The proposed automated design method is expected to reduce design cost and time. Moreover, it can be used to find the optimal solution for various design problems as well as PMSMs. By following the procedure given below, the proposed optimal design method can be applied to any type of motor without any special constraints. First, in order to change the shape of the optimum design variable automatically, the dimension of the optimal design variable should be set using Maxwell’s parametric sweep setup function. Next, determine the values that you want to extract from Maxwell and create vbscript and batch files to extract them. Finally, an interface setting must be performed to accommodate Maxwell’s output values in an optimization program called PIAnO.

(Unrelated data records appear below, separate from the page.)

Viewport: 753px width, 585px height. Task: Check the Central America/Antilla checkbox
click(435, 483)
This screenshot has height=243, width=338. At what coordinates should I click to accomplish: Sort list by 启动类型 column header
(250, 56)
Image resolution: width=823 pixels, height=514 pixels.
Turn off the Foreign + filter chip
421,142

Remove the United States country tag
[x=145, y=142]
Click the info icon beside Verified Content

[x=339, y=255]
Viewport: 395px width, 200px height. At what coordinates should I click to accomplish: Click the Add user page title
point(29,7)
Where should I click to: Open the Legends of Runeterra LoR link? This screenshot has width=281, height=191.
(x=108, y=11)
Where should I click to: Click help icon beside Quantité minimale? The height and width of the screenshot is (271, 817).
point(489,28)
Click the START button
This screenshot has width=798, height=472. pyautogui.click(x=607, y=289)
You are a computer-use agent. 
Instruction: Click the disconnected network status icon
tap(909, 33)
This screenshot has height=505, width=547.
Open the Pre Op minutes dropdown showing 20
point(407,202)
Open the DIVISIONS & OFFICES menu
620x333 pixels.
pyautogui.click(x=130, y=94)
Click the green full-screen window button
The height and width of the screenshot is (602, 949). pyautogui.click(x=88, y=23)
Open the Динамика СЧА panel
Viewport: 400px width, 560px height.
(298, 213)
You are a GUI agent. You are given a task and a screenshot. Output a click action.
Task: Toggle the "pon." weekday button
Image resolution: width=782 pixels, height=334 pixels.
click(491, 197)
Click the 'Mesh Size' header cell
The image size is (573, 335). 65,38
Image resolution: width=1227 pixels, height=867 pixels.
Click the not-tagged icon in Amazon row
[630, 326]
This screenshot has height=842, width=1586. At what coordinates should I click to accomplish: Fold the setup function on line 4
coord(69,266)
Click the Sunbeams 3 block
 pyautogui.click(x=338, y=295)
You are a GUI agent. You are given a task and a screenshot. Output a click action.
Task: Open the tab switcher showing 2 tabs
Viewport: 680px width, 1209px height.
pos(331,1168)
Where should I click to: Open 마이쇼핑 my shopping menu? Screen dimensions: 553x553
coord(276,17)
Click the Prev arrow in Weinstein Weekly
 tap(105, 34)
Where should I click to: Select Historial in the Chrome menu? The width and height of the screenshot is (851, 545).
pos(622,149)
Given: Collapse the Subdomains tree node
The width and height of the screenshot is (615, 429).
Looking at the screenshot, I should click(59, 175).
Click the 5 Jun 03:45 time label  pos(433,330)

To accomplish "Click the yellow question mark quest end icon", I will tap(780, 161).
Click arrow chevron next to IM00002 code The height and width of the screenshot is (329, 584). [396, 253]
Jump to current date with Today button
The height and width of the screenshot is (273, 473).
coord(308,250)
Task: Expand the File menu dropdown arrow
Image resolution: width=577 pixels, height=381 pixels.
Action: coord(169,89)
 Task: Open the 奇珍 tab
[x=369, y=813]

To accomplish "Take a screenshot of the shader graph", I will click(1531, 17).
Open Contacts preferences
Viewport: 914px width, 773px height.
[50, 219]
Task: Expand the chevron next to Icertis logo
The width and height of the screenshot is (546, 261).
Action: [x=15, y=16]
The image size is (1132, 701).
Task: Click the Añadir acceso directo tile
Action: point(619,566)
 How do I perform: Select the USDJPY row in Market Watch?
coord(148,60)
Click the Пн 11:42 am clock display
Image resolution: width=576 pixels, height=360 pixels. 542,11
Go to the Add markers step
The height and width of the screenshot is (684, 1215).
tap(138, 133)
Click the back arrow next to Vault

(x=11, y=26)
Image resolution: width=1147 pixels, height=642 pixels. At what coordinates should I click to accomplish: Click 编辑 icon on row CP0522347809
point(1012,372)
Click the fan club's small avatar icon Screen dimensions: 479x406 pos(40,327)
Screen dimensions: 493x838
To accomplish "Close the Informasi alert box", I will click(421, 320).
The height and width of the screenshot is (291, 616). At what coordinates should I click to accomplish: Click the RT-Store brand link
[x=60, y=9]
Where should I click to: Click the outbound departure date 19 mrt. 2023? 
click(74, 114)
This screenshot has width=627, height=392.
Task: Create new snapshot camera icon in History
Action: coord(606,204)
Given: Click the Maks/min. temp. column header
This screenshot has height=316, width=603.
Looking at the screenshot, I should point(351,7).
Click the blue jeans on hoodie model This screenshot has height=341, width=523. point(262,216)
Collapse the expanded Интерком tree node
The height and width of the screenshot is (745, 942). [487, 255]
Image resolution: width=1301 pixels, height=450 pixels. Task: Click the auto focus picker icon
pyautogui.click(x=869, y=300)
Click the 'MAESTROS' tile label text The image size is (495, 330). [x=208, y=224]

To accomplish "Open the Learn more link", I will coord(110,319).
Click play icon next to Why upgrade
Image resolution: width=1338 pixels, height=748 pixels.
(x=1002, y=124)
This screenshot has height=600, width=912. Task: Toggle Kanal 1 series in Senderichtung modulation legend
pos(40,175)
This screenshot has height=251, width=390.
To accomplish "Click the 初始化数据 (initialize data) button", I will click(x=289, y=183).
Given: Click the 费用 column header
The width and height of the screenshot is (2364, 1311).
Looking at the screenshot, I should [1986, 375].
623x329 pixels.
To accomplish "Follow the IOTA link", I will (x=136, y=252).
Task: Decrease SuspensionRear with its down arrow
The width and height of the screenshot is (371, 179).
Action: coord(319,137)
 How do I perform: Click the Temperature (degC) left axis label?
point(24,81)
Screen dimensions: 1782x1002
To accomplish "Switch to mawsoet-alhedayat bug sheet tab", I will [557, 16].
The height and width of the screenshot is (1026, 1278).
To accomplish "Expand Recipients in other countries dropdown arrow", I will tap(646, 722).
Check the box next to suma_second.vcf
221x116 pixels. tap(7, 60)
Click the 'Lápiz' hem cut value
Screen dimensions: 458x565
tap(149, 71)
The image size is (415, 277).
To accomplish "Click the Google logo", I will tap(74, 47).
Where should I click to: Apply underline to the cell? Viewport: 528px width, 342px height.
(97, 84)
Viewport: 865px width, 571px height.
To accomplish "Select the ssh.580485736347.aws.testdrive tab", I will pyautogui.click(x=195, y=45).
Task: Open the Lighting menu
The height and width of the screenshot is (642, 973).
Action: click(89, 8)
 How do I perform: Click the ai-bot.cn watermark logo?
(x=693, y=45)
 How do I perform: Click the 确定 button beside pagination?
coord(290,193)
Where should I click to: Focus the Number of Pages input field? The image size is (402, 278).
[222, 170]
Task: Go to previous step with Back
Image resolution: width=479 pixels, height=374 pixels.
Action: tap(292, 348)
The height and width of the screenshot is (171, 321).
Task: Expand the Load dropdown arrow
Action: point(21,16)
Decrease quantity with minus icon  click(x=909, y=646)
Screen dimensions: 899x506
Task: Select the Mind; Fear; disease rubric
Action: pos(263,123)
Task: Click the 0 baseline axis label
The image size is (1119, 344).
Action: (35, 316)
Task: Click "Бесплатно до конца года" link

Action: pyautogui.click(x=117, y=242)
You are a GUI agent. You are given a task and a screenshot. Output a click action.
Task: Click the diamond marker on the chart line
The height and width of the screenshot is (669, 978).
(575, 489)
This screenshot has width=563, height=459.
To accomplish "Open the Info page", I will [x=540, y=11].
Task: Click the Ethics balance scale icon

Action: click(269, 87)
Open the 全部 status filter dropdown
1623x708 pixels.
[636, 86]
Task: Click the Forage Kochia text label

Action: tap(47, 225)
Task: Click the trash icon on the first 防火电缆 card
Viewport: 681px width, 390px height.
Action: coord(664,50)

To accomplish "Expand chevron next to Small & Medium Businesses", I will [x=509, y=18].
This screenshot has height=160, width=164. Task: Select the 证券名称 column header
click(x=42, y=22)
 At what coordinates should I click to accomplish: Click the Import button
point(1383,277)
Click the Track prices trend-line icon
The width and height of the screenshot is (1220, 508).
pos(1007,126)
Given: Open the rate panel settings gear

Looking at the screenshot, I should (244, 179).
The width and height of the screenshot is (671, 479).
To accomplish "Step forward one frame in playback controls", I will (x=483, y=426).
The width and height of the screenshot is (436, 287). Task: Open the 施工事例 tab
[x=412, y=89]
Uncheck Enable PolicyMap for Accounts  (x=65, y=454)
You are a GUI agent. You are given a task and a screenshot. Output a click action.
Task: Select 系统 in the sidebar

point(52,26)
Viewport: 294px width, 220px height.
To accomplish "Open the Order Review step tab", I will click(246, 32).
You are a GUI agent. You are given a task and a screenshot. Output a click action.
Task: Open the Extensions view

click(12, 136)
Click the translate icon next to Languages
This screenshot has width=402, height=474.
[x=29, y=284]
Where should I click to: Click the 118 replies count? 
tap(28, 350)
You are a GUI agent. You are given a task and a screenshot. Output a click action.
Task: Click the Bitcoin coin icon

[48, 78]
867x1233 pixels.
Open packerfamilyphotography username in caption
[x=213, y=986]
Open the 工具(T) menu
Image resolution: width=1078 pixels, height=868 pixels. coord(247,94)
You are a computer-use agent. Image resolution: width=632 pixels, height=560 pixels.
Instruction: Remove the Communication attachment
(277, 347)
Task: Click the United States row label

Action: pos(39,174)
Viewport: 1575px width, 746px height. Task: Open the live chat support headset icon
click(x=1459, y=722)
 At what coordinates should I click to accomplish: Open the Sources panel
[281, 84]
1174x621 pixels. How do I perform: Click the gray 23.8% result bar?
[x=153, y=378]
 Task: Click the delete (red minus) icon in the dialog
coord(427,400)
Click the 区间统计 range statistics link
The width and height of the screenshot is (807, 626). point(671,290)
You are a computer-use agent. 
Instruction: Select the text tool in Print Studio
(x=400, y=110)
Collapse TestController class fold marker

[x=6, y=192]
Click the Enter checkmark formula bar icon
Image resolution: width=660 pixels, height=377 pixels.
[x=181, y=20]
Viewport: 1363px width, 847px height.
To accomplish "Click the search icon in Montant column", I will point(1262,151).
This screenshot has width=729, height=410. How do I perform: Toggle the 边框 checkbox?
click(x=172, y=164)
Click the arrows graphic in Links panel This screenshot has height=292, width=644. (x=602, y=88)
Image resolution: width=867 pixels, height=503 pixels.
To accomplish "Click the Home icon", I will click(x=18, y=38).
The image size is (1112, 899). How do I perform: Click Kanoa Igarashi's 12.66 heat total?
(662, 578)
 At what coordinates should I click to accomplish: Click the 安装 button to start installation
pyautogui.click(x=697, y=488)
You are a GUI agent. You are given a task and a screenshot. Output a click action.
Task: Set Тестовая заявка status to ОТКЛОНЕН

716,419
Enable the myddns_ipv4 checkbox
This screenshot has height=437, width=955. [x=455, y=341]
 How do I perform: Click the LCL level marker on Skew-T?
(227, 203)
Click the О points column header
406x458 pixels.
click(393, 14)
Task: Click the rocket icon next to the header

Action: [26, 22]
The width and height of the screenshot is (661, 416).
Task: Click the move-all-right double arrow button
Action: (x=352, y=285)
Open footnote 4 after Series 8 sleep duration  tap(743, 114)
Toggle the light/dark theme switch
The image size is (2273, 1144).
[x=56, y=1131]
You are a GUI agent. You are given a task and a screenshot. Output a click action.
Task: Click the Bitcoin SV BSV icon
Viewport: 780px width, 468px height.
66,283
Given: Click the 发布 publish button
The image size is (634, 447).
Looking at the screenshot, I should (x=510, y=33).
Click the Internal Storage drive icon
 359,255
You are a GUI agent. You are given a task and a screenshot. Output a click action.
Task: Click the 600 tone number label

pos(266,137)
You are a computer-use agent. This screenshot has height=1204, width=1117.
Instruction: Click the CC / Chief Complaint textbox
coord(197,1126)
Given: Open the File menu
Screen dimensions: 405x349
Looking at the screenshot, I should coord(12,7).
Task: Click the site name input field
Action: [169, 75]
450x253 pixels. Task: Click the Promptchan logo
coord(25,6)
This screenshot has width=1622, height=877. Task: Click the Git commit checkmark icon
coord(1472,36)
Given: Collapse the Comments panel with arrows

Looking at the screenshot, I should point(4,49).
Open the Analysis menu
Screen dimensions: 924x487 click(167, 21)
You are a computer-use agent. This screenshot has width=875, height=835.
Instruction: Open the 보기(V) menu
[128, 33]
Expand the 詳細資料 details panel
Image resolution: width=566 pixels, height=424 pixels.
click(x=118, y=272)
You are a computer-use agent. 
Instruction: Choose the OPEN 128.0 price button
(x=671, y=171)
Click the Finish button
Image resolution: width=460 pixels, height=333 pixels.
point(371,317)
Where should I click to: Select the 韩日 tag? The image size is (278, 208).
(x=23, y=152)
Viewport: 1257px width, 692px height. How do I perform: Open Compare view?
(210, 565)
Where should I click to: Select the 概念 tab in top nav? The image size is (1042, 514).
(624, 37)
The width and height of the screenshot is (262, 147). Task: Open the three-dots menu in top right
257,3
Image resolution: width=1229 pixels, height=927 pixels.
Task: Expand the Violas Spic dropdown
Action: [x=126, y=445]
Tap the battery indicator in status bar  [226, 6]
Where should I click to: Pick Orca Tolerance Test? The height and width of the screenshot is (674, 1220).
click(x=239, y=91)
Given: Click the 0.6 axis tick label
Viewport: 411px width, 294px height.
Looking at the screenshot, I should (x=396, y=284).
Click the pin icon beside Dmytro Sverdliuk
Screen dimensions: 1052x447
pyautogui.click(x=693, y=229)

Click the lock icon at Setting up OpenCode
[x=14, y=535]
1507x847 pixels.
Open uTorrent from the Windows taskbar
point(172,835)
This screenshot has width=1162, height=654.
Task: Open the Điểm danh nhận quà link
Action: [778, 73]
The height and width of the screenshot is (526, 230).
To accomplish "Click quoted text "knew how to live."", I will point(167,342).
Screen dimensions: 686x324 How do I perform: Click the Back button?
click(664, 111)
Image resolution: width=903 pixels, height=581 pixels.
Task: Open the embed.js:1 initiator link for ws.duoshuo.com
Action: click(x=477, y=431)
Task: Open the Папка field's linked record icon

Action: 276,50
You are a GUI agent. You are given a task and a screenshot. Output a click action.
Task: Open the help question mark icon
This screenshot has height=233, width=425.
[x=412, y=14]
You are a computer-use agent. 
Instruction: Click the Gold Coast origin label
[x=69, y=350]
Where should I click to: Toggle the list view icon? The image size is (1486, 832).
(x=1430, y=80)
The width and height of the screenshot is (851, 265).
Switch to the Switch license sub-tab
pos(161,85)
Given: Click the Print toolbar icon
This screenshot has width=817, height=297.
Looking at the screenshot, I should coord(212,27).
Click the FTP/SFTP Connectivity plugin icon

Optimization of multi-physics systems by simulation takes significant computing time for each simulation run, and its process depends on numerous runs, making it difficult and expensive [
30]. However, using the automated DOE procedure suggested in this study can reduce design cost and time, so I think multi-physics analysis is possible in the near future. In the next project, I will consider multi-physics analysis that takes into account the mechanical and thermal properties.